Thanks. I actually used to shoot a lot of houses with all of the lights off. It's easier to get a nice white balance and avoid warm color casts like you said. There's a few issues I have with it though. The first is that there's an odd feeling seeing a house with all of the lights off that's listed for sale, it gives it sort of a vacant feeling instead of a homey feeling. There's all these light fixtures that are obviously off and no glow coming from them. This is more of an emotional aspect than a technical one but home purchases are based in part on how the home makes a buyer feel. Another is that it creates more dynamic range which can create additional challenges when you're trying to get the view back from bright windows in certain instances. You may need more photos in your bracket, and you also may encounter more chromatic aberration around the edges of windows because it's that much more of a difference between the brightness of the window and the brightness just around the inside corner of the window's edge. One thing that might help with this that I've been meaning to try is to shoot at a smaller aperture. The last thing is that there will be more intense shadows in the areas of the room that are not getting any direct light from the window.

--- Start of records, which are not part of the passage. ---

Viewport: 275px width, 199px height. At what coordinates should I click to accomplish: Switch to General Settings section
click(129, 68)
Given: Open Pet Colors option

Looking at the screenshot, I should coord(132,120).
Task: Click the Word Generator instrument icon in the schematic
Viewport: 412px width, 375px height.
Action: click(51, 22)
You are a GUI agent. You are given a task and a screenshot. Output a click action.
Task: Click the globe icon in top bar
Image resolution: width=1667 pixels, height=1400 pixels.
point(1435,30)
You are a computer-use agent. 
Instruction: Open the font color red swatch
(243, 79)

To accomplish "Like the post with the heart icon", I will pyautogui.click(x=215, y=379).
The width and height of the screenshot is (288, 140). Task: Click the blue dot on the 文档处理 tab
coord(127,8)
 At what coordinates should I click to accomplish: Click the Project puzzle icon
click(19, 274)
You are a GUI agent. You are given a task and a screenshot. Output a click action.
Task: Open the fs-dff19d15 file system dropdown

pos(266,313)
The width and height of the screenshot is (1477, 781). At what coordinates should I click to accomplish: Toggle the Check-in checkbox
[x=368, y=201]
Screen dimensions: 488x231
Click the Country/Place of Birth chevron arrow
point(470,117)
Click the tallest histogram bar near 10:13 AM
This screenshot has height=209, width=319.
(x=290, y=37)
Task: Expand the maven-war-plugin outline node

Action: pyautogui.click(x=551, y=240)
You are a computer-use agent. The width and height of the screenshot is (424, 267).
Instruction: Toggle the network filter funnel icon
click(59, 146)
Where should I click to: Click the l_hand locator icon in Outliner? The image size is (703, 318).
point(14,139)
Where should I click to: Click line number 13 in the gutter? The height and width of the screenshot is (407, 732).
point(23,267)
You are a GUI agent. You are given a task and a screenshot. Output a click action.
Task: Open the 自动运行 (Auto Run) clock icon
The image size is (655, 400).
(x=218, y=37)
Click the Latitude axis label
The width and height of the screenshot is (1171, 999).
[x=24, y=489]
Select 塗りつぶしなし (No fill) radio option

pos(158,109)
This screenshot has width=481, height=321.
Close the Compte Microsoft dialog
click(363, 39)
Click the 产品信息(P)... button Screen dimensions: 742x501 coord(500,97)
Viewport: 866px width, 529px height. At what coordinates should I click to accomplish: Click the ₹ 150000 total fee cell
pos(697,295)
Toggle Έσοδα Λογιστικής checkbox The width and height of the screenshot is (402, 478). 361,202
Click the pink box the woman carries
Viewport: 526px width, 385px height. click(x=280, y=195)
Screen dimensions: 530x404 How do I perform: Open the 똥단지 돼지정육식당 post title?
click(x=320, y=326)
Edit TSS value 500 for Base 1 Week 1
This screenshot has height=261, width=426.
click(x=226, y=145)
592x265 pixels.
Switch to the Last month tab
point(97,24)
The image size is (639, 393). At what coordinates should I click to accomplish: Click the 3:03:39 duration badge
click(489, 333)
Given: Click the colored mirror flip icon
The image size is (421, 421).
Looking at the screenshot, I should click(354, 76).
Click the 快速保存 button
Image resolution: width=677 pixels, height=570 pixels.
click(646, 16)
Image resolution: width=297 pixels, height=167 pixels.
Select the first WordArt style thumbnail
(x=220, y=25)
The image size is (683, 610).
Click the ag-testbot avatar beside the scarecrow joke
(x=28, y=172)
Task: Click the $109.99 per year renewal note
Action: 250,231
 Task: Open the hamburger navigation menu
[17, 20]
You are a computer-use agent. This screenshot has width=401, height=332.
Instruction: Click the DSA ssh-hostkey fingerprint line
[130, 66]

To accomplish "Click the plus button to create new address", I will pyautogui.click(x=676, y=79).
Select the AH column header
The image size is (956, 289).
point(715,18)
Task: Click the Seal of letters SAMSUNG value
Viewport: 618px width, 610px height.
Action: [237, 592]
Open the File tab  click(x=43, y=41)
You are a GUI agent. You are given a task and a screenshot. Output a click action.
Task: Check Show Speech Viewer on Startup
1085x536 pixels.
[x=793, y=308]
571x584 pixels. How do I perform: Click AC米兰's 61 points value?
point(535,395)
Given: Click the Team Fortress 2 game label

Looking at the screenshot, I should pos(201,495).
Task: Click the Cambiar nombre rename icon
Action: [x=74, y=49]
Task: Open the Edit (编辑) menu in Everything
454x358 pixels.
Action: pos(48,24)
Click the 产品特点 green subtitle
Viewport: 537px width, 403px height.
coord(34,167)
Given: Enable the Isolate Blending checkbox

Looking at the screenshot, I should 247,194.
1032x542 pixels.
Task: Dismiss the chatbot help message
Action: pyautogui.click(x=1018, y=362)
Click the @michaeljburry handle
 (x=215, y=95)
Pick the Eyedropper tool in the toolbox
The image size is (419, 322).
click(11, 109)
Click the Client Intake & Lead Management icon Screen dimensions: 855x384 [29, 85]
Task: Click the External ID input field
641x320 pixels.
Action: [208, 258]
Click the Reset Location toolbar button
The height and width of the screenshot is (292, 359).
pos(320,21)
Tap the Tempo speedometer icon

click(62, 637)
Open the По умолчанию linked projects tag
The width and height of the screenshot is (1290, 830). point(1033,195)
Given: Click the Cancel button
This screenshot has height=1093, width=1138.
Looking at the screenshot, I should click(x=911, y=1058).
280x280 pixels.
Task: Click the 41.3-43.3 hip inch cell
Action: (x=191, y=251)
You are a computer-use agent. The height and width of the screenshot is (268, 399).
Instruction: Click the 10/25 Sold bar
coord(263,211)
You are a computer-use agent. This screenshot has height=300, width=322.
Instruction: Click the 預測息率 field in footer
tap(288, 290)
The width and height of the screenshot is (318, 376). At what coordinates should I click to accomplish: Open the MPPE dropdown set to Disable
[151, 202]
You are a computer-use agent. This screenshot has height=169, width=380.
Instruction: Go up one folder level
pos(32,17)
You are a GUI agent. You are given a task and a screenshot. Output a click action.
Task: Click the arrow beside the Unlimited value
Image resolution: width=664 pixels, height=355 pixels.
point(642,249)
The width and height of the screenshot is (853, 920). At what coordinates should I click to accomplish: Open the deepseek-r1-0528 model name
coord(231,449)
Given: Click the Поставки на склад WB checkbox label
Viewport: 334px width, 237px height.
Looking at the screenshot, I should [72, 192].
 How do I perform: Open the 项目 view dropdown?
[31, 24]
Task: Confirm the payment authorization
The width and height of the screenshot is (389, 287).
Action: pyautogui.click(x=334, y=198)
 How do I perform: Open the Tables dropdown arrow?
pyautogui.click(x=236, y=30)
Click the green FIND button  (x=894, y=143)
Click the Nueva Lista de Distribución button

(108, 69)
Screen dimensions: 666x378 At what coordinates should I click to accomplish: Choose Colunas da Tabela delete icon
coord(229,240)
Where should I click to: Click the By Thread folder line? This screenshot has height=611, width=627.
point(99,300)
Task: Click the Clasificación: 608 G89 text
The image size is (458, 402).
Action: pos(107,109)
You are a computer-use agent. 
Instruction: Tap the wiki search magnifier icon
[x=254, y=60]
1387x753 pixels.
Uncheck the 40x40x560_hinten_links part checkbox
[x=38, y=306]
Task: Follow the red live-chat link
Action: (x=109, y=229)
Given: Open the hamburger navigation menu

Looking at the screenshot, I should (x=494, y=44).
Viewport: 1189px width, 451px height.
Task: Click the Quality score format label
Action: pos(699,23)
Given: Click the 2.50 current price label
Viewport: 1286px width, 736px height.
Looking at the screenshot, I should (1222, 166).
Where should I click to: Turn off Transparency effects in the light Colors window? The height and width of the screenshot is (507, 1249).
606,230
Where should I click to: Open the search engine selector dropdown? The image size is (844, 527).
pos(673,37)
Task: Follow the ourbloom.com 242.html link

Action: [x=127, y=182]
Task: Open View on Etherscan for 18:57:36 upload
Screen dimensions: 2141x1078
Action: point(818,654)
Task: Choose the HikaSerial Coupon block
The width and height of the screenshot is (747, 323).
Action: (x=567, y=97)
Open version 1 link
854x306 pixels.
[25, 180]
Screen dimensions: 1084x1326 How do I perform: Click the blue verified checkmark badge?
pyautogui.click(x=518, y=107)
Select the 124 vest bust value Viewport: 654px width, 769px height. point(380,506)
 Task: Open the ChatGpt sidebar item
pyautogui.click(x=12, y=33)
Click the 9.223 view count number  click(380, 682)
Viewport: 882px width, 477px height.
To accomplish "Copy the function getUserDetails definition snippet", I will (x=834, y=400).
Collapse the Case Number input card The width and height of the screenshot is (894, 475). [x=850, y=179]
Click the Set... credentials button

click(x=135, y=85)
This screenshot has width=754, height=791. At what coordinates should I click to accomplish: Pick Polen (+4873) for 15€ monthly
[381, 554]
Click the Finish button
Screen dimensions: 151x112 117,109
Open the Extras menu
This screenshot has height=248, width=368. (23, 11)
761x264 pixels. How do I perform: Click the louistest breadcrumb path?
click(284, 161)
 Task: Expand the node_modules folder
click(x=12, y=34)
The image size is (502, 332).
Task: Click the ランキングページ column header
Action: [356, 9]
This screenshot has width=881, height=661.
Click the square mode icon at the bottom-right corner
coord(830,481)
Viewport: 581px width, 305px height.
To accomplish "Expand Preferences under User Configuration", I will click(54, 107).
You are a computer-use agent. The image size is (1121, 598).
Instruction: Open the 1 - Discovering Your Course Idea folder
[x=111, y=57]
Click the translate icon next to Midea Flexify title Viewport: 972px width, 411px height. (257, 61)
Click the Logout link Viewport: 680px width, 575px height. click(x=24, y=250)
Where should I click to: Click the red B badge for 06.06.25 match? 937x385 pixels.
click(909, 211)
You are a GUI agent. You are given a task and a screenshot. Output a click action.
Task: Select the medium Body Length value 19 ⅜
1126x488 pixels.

@@JFPhotos1 I like you points on this. But it is sometimes hard to find a good interior white balance that allows for a credible exterior balance (greens look too blue). For some reason, I can never get the brushes to render a decent exterior green after the interior is white balance corrected.
@@rolloharte6825 I typically take care of this by using the temperature, dehaze, and saturation sliders for the brush that I have on the window. I'll push them fairly far too. The outside will be too cool if I don't so I do this pretty much every time. If you are still not happy with the greens I suppose you could target them with another brush and use range mask: color and select the greens and then push the hue slider closer to green. I don't think I've ever tried this technique in this exact scenario though.
My Sony NEX7 auto combines its HDR function shots to produce the merged image as a seperate photograph stored on the SD card. So the Lightroom HDR merge function is not always needed.
Nice video. Do you find that there are any penalties with using more photos (5, 7 or 9 as opposed to 3) for the HDR image? I would think that if I have the time, just shoot 9 images (the max my camera can do) and then just merge those in LR.
Well I've never tried using 9. I imagine some photos might be completely black or completely white in that bracket if they are 2 stops apart. I don't see a negative effect in the quality of the final image with more photos, but I don't see an advantage either if you can capture all the dynamic range you need with less. If you are shooting houses full time, you will see your hard drive fill up much faster with larger brackets. I take the minimum number of photos I can to cut down on storage space and stay organized, both on my SD cards and hard drives.
@@JFPhotos1 Thanks for the reply. I'm not a real estate photographer but I am interested in HDR for some photos (documentary images) and I find that real estate photographers are often the best at getting the most natural looking HDR images. I've just started playing with HDR photography and I've tried 9-image HDRs at 2/3 of a stop. I'm not currently tied down to any particular way of getting these images and they aren't for work. I often create the HDR DNG and then toss the original raws.
Thank you. Always Raw. If you cover all the dynamic range with your bracket, you could probably do fine with jpegs. I haven't tried it in a while. I would consider it if keeping file sizes down is important to you, check what the difference is on your camera.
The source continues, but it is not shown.